Work required
Transcribe, without any alteration, only the lines that begin at the line containing "Open the floating chat support widget" and run to the last line below.
--- --- ---
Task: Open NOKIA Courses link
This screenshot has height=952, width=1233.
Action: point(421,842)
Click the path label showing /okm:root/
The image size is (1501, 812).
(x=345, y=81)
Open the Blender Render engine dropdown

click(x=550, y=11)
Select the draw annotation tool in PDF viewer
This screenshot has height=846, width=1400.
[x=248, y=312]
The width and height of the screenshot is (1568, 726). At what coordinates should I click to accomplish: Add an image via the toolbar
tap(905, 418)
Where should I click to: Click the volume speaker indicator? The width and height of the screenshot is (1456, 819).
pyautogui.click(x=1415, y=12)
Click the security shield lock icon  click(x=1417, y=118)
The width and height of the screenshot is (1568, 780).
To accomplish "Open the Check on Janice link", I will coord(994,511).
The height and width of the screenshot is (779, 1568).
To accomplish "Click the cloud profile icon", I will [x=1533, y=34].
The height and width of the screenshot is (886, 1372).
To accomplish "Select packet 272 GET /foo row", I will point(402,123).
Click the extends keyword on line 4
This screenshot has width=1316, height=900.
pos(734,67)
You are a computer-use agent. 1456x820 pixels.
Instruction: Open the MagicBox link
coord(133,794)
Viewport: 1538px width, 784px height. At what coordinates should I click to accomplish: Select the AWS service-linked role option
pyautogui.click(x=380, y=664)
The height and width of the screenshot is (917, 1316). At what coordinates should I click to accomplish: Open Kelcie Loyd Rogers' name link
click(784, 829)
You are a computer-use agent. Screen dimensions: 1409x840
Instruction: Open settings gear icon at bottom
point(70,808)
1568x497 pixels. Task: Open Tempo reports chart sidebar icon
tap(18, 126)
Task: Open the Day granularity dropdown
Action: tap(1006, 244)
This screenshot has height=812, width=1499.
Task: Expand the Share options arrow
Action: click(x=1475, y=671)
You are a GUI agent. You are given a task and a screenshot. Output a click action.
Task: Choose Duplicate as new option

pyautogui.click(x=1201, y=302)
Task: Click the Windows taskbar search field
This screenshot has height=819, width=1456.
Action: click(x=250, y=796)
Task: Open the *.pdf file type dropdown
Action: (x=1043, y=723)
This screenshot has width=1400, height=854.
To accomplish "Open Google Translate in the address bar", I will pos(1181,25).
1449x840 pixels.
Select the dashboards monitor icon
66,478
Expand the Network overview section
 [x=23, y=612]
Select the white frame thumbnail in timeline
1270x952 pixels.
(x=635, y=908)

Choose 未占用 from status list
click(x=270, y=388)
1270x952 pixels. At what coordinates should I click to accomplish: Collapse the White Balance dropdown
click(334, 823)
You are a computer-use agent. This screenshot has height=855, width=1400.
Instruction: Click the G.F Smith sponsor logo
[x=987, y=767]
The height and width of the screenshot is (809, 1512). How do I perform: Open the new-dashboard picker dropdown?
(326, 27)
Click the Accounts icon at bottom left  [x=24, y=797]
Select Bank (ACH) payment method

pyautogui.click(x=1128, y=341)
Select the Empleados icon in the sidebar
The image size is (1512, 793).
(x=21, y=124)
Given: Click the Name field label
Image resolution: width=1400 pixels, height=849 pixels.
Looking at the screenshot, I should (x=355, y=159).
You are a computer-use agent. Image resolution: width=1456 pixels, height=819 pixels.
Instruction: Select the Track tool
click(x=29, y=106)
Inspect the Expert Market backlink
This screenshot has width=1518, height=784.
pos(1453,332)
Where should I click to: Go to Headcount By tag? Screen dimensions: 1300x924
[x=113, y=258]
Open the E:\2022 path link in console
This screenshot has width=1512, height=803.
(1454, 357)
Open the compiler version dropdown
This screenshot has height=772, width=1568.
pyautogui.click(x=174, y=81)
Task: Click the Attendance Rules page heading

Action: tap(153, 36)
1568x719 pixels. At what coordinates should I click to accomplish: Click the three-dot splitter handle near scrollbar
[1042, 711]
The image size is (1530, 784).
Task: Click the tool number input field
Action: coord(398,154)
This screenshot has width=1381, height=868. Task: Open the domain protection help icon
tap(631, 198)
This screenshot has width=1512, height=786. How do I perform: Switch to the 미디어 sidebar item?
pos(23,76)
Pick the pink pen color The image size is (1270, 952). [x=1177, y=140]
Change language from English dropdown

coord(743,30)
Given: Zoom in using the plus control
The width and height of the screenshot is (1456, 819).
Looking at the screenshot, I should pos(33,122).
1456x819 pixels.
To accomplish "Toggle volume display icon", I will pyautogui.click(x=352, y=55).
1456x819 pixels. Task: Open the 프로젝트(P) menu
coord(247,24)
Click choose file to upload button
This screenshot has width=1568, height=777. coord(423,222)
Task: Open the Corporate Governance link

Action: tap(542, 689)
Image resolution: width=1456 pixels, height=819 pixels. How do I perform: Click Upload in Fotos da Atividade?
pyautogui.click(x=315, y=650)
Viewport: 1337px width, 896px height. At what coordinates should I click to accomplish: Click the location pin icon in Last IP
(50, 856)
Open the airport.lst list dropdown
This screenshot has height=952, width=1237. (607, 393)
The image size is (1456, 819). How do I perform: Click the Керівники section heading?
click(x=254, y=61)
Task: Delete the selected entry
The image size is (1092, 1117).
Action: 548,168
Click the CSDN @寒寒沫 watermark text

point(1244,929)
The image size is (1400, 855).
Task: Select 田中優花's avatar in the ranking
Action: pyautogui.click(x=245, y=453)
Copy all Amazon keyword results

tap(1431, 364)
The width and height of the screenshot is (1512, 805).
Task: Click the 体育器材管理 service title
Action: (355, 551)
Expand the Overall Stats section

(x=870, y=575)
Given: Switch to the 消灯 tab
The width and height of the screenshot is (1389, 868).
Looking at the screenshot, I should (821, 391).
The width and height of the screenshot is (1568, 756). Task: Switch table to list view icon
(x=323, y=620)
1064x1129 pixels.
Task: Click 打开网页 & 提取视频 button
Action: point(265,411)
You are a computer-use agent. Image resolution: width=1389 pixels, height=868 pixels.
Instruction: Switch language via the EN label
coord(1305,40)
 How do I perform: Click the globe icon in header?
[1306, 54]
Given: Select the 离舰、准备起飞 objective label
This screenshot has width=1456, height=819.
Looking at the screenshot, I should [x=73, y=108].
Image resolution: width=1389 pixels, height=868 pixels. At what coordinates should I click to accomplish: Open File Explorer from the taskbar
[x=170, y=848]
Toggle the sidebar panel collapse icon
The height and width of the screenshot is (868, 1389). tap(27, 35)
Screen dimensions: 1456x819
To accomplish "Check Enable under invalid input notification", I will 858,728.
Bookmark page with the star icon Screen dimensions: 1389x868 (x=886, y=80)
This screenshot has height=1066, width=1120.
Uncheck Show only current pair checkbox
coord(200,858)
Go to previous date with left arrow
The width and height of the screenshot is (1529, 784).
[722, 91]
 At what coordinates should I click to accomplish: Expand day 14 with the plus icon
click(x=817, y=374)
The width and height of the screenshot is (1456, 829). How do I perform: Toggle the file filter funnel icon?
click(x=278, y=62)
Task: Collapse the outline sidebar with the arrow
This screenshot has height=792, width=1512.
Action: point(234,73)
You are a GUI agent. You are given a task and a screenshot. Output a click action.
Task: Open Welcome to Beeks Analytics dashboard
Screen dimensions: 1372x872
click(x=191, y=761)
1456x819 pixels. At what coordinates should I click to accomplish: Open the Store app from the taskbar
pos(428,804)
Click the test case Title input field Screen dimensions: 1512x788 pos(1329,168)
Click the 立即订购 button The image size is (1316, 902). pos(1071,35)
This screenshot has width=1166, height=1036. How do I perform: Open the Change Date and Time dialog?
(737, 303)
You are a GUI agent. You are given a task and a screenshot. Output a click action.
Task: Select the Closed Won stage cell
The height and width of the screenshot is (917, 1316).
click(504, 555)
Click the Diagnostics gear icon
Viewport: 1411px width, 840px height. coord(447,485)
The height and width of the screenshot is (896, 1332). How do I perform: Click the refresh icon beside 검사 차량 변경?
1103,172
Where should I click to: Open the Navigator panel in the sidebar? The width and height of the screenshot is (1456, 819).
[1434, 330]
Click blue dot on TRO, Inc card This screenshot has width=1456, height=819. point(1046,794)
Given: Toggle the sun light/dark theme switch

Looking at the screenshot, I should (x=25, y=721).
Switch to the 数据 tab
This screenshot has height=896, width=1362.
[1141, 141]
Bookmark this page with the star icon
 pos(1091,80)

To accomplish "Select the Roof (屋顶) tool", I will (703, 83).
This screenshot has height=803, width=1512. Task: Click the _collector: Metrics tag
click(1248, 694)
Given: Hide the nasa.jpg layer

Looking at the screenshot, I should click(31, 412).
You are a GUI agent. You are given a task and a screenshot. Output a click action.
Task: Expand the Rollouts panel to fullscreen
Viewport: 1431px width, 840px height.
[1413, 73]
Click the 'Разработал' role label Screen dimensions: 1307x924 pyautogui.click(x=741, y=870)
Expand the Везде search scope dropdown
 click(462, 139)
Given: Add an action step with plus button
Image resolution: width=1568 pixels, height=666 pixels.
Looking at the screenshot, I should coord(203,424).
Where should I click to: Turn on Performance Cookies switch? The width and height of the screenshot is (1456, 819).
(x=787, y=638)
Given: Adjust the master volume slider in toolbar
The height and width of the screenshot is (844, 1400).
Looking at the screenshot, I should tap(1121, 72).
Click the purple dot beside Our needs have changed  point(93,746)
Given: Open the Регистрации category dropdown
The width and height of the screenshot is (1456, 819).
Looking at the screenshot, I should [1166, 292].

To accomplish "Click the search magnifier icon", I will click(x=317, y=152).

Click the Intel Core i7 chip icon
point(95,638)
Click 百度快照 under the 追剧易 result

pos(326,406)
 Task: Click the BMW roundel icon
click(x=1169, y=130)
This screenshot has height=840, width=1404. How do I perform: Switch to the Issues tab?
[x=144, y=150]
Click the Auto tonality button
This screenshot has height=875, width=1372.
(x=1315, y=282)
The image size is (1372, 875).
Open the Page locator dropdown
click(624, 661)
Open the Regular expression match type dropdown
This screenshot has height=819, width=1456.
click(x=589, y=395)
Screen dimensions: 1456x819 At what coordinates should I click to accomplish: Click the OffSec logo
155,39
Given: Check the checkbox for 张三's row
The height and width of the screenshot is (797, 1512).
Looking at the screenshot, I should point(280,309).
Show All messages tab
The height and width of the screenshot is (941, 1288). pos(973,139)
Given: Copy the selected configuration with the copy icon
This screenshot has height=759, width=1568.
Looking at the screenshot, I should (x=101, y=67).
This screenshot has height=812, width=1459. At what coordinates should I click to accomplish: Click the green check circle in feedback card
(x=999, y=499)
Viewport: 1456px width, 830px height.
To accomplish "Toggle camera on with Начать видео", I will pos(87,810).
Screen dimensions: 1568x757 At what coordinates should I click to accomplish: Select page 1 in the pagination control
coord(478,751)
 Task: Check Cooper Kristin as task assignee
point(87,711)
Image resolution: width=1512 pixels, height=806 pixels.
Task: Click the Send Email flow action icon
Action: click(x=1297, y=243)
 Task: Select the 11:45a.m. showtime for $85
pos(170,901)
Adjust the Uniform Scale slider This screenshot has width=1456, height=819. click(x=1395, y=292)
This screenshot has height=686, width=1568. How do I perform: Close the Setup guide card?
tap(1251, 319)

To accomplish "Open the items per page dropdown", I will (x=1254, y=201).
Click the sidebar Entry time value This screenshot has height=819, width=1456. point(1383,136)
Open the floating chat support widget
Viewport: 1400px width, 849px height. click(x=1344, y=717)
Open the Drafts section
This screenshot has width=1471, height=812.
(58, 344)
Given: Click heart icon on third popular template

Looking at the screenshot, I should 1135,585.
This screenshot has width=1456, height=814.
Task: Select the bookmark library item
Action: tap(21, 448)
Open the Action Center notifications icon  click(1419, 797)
--- --- ---
Solution for this problem
Open the floating chat support widget
Viewport: 1400px width, 849px height. click(x=1344, y=717)
Open the Drafts section
This screenshot has width=1471, height=812.
(58, 344)
Given: Click heart icon on third popular template

Looking at the screenshot, I should 1135,585.
This screenshot has width=1456, height=814.
Task: Select the bookmark library item
Action: tap(21, 448)
Open the Action Center notifications icon  click(1419, 797)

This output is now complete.